-- Task to carry out --
Nothing but the exact lines from the one containing "Task: Open the レイアウト ribbon tab" through the last line of the records below belongs in your answer.

[Recorded data]
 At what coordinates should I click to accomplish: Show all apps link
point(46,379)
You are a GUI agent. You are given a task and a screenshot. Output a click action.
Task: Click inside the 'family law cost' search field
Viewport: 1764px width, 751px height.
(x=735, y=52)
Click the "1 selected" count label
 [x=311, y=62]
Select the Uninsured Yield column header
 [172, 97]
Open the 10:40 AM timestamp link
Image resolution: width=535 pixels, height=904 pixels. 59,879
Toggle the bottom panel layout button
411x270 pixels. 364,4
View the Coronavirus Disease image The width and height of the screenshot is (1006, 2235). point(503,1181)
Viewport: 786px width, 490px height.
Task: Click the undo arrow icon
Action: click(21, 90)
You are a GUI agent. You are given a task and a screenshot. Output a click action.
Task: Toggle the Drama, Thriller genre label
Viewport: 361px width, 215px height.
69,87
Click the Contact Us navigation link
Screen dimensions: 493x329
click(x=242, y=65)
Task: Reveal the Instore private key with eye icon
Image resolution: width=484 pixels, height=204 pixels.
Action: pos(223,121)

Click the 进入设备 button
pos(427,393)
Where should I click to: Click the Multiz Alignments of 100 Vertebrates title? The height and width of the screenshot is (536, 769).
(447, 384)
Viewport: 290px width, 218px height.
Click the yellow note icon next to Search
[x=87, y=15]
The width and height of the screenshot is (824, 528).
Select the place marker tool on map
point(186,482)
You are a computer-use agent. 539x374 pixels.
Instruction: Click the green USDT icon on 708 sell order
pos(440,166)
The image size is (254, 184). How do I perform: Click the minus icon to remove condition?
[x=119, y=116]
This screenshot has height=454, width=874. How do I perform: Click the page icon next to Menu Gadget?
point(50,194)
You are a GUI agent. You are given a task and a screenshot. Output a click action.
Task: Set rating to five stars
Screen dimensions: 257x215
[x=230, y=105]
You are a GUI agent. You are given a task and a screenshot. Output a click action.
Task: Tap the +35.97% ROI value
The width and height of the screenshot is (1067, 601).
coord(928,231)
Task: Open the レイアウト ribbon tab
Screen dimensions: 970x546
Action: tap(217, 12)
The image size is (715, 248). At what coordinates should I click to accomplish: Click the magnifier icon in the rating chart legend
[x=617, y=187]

-- Solution to this exercise --
Task: Open the レイアウト ribbon tab
Screen dimensions: 970x546
Action: tap(217, 12)
The image size is (715, 248). At what coordinates should I click to accomplish: Click the magnifier icon in the rating chart legend
[x=617, y=187]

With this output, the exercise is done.